◆ **Selected passage**:
.....

As President-elect Joe Biden prepares to enter the White House, he and his administration are weighing a number of economic measures to take in the initial days and weeks. Among these, according to a report in the New York Times, is an extension on the moratoriums on evictions and foreclosures.
This should not come as a surprise to observers. The US economy is showing signs of strain as Covid-19 infections surge. The Biden Administration is reportedly bracing for a double-dip recession as states put in place more restrictions. While there is reason to expect that the rollout of a vaccine will revive the economy next year, the short-term is likely to be rocky. Lifting the moratorium would send struggling renters behind on their bills into the streets.
The eviction moratorium was put into place in September by the Centers for Disease Control and Prevention, which used its quarantine authority to keep COVID-19 from spreading. The order is due to expire on Dec. 31, 2020 but can be extended.
The move was an unprecedented use of executive authority, and has been challenged by landlords and other parties.
One suit argues that federal agencies do not have powers to waive state laws and the CDC has encroached on private property rights with no legal authority.

.....

◆ **Supplied material**:
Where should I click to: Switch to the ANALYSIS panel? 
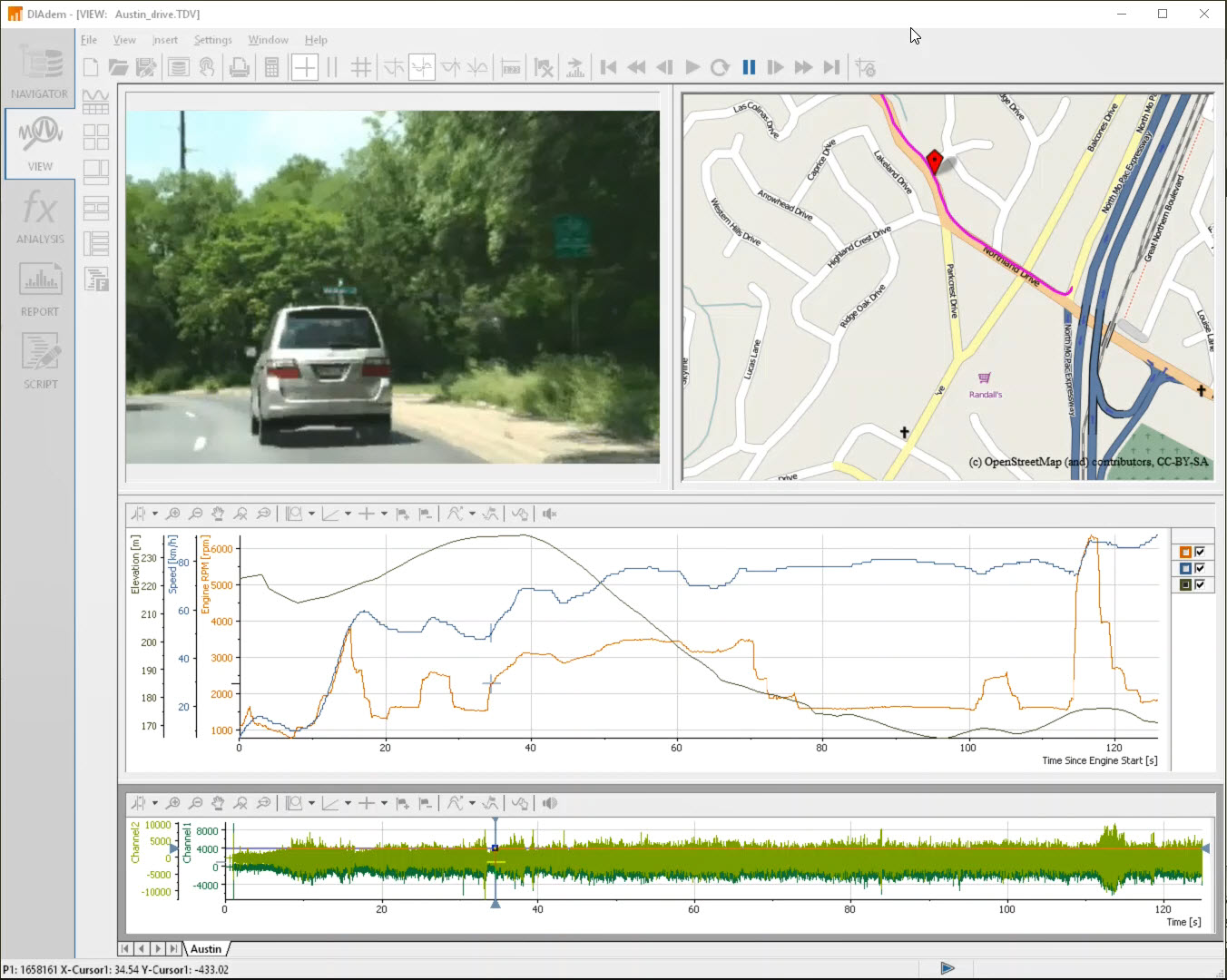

.....

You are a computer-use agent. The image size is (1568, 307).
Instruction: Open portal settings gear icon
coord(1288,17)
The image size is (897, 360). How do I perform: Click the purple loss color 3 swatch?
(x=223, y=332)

.....

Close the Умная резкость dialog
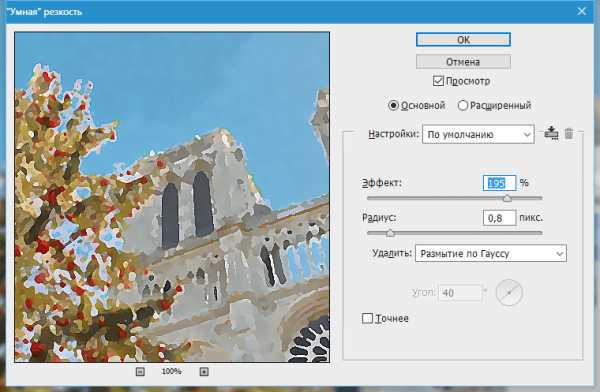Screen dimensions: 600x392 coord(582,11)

.....

◆ **Work request 1**:
According to the article on the eviction moratorium, when is the CDC's order due to expire?
◆ **Work request 2**:
Carry the article on the eviction moratorium forward, starting right after its final sentence.
The material between the article and this point stands on its own and has no connection to the article.

◆ **Exercise output 1**:
Dec. 31, 2020.

◆ **Exercise output 2**:
There has been pushback against statewide eviction moratoriums as well. This month, for example, landlords in Washington state filed a federal lawsuit against Governor Inslee over his statewide eviction moratorium.
As a result of the moratoriums, evictions are expected to be low this year, according to Jay Parsons, RealPage’s deputy chief economist and vice president of asset optimization. But there are many other factors besides the moratoriums that have kept these numbers down, he argues, including sympathetic property owners working overtime to accommodate distressed renters, and backed-up court systems.
Right now, property owners are taking on much of the burden, Parsons writes. “But that’s unsustainable, adding more risk for an already fragile U.S. economy. Additionally, the CDC’s national eviction ban is merely a bandaid. Rent is still due when the moratorium expires, and direct renter aid programs are needed to protect both renters and property owners.”